In July 2017, Wingard spoke about the outline created by the writers room, stating, "We're going in very great detail through all the characters, the arcs they have, how they relate to one another, and most importantly how they relate to the monsters, and how the monsters relate to them or reflect them." He stated that he and his team are going "beat by beat" on the outline, stating, "So once again, it's a discussion, and about feeling out how to make it as strong as possible, so that when Terry [Rossio] goes to write the screenplay, he has a definitive breakdown of what to include."

Michael Dougherty, who directed Godzilla: King of the Monsters, and Zach Shields, who co-wrote the film with Dougherty, provided rewrites to ensure that certain themes from King of the Monsters were carried over and that some characters were properly developed. Dougherty revealed how he wrote for the title characters, and how the film would address their differing interactions with people. For Kong, Dougherty stated the film would feature "those very unique, and even warm, bonding moments" between Kong and humans since they have been a staple of the character since the original 1933 film. For Godzilla, his connection to humans would be "more implied" as his softer side is rarely shown. Eric Pearson and Max Borenstein contributed in streamlining the story. Pearson recalled an unused concept where drunks with shotguns attempt to kill a "woolly mammoth thing", only to get crushed. The sequence was intended to allude to the folly of mankind's attempts to challenge the Titans.

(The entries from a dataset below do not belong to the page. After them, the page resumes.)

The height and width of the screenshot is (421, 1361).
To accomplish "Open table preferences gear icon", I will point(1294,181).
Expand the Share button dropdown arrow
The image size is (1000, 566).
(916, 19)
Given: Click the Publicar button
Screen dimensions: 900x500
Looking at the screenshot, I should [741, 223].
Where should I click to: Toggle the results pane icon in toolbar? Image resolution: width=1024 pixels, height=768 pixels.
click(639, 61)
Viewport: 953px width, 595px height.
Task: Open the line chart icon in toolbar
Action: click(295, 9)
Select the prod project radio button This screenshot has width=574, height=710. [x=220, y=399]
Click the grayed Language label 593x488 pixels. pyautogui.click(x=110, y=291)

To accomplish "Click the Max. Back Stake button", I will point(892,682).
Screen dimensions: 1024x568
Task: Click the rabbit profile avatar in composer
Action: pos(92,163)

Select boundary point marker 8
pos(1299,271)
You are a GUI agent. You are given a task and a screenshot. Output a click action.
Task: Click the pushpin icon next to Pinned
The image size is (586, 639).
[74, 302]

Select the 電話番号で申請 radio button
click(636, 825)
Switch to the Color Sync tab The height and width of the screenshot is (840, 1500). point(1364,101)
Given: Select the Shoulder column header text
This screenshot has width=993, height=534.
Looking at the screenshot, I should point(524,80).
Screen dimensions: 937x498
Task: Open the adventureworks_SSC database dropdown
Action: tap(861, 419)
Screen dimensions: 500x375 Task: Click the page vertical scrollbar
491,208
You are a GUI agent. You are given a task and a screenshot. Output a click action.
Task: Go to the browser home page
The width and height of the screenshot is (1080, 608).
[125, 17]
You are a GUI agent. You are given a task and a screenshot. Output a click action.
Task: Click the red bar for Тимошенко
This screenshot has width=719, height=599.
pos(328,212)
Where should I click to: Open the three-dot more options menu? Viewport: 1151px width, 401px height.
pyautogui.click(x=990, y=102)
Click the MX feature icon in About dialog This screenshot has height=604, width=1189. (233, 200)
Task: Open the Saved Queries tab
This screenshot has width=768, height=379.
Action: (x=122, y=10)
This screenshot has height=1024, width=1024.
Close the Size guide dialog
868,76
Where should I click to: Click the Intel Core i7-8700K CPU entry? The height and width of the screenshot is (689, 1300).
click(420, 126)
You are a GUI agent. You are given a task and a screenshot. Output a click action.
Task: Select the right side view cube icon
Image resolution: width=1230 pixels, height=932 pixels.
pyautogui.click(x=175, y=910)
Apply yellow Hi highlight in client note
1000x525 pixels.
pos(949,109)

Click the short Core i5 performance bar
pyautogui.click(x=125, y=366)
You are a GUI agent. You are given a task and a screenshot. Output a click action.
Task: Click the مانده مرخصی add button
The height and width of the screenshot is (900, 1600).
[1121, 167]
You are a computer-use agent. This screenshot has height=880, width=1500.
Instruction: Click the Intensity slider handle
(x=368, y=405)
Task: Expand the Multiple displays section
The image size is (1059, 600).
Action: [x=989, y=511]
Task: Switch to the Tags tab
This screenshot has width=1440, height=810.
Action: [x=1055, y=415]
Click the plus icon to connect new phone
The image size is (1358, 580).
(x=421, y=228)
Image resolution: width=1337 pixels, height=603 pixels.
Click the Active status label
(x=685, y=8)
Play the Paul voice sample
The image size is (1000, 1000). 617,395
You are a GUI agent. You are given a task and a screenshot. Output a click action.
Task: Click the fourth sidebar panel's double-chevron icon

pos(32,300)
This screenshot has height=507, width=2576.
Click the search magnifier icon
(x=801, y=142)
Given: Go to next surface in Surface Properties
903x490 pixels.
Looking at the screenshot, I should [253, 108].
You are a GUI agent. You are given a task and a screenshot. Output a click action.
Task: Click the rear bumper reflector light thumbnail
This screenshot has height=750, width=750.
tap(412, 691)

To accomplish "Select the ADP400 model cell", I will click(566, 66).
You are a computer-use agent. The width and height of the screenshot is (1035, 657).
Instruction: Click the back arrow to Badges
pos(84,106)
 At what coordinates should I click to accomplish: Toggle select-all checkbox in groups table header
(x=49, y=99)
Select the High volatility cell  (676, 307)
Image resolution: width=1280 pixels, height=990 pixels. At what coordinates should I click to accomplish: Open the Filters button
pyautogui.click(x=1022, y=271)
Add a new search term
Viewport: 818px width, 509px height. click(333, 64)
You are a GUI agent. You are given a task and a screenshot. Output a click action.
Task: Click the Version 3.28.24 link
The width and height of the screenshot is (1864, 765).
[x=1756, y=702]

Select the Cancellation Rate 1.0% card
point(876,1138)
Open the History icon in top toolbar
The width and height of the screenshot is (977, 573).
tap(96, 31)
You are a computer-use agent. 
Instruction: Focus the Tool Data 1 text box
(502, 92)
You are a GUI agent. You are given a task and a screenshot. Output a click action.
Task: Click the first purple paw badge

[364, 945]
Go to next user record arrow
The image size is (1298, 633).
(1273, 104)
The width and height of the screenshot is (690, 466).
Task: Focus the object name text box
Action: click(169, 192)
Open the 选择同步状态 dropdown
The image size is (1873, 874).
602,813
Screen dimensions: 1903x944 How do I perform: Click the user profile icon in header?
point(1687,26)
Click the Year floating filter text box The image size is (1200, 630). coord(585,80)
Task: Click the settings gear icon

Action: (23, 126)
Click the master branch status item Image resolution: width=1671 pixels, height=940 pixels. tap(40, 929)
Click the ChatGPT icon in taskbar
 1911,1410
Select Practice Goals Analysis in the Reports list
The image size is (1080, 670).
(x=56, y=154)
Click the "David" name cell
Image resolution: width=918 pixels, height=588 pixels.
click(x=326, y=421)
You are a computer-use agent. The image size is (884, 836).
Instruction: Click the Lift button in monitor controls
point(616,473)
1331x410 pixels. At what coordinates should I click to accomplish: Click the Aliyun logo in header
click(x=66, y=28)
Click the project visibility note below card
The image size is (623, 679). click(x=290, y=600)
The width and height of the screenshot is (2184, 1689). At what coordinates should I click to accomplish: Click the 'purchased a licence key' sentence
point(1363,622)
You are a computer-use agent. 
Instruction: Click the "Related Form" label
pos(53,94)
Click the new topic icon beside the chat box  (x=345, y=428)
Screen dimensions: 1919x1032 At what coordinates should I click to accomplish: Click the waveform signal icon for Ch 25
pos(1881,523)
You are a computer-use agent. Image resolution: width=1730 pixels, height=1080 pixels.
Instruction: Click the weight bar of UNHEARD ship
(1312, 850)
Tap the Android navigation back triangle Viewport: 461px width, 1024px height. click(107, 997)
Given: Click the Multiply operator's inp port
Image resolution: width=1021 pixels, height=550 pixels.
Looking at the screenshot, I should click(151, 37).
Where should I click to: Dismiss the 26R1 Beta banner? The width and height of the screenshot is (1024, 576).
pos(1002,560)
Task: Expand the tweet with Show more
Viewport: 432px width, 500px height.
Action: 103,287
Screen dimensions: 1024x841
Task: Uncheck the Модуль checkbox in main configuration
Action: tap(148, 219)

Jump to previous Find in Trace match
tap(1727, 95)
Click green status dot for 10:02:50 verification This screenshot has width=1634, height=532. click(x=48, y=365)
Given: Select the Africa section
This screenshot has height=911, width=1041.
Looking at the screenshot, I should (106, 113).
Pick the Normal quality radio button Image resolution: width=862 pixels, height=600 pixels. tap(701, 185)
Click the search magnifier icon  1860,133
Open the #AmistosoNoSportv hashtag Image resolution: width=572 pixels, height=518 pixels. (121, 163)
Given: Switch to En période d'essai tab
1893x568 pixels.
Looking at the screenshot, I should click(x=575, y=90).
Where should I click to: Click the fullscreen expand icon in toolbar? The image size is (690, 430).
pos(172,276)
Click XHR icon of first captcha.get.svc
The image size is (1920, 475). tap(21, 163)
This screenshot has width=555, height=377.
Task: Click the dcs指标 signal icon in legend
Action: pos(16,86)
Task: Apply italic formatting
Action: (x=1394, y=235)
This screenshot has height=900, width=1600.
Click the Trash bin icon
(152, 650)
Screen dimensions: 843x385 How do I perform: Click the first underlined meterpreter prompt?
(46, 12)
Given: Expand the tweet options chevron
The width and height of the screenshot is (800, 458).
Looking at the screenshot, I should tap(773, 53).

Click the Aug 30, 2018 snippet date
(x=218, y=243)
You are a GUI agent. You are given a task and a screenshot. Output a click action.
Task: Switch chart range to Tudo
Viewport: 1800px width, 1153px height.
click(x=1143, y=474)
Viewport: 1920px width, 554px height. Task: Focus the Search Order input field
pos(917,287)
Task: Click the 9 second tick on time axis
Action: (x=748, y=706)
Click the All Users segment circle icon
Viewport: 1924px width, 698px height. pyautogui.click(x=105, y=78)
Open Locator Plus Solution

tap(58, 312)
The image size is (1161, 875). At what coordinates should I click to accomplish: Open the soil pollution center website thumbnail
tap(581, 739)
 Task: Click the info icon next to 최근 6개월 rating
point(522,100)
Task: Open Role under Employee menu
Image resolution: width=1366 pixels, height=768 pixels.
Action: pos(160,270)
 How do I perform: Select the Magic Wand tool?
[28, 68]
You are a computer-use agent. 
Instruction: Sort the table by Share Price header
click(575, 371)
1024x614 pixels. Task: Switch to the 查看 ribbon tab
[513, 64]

Wingard became "very involved" in developing the world-building behind the Hollow Earth plotline. He described the split narrative as a voyage through time and an exploration of the past and future, noting how Madison, Josh, and Bernie uncover tech that should not exist while the others uncover the origins of the Titans and humanity in the Hollow Earth. Wingard noted that similarities between Madison and Bernie and how their mission created a "Goonies-esque adventure", stating it "was a nice seasoning so we didn't get bogged down in a single tone." Rossio found Madison's arc as a "clear build" from the previous film, feeling it made sense for her to be assertive and have insight into Godzilla's actions. Pearson compared Madison to Indiana Jones due to her reckless nature, describing her as the "indisputable captain" of the team. Borenstein had originally written Mechagodzilla into Godzilla: King of the Monsters. Co-writer and director Dougherty scrapped the character during development.

In April 2022, Eiza González revealed that much of the original story, including an alternate storyline for Gonzalez' character, was changed during post-production, including completely cutting Jessica Henwick's character that affected several characters. Gonzalez iterated that the changes were made so the story would service Godzilla and Kong and expressed gratitude for her participation.

===Casting===
In June 2017, it was announced that Zhang Ziyi had joined Legendary's Monsterverse, having a reportedly "pivotal" role in both Godzilla: King of the Monsters and Godzilla vs. Kong, though she ultimately starred only in the former. In June 2018, Julian Dennison was cast, while Millie Bobby Brown and Kyle Chandler were set to reprise their roles from Godzilla: King of the Monsters. Legendary also sent an offer to Frances McDormand for a role. In July 2018, it was revealed that Danai Gurira was in early talks to join the film.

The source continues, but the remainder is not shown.